GPT3SELF-INST and some of our baselines are finetuned from GPT-3 model (“davinci” engine with 175B parameters). We conduct this fine-tuning via OpenAI’s fine-tuning API. While the details of how the model is finetuned with this API are not currently available (e.g., which parameters are updated or what the optimizer is), we tune all our models with the default hyperparameters of this API so that the results are comparable. We only set the “prompt_loss_weight” to 0 since we find this works better in our case, and every fine-tuning experiment is trained for two epochs to avoid overfitting the training tasks. Finetuning is charged based on the number of tokens in the training file. In our case, fine-tuning GPT3SELF-INST from the GPT-3 model on the entire generated data cost $338.

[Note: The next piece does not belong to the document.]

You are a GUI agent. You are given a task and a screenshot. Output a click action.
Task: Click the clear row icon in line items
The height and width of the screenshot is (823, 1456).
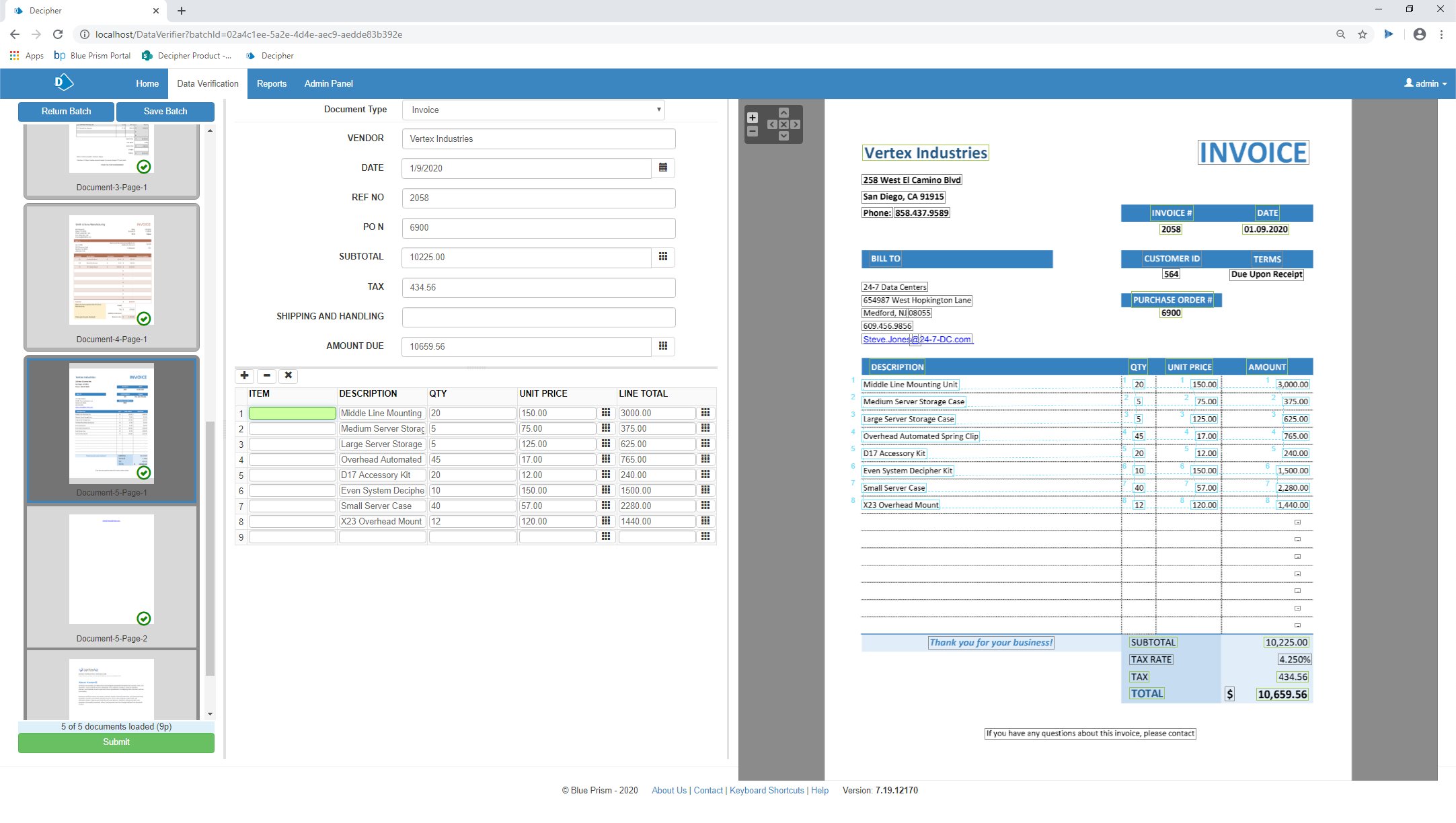click(x=288, y=374)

SELF-INSTRUCT relies on a number of prompting templates in order to elicit the generation from language models. Here we provide our four templates for generating the instruction (Table 5), classifying whether an instruction represents a classification task or not (Table 6), generating non-classification instances with the input-first approach (Table 7), and generating classification instances with the output-first approach (Table 8).
Here we provide more details for the humane evaluation described in §4.4 for rating the models’ responses to the 252 user-oriented instructions. To ensure faithful and reliable evaluation, we asked two authors of these instructions (and of this paper) to judge model predictions. These two evaluators coordinated the standards for the 4-level rating system before starting annotation, and then each of them rated all the instances independently. They were presented with the instruction, instance input, target output (as a reference), and model responses. Model responses are listed in random order, with all the model information anonymized. Figure 9 provides a screenshot of the annotation interface. The reported performance in this paper is based on the results from one of the evaluators, and the trends from the other evaluator’s results are the same.
[정성적 평가 핵심색인마킹]
To measure how reliable our humane evaluation is, we calculate the inner-rater agreement between our two evaluators. We first report Cohen’s 𝜅, which is commonly used to measure inter-rater agreement for categorical items. When calculating this, we treat the 4-level rating (A-D) as a categorical variable, leading to a 𝜅 of 0.58, which is a moderate agreement according to common practice. Furthermore, we also calculate the agreement of our evaluators on classifying acceptable responses ((A or B) vs. (C or D)), with a final 𝜅 of 0.75, indicating substantial agreement. We also compute the Spearman correlation coefficient 𝜌 between the ratings of our two evaluators by treating the rating as an ordinal variable (A > B > C > D). The final coefficient is 𝜌=0.81, indicating a high correlation between the two evaluators.
We present a selection of user-oriented tasks, the corresponding GPT3SELF-INST-produced responses, and annotator ratings in Table 9. We see that even for responses rated as level C, the model demonstrates extensive steps in solving the task, even though its final output is incorrect.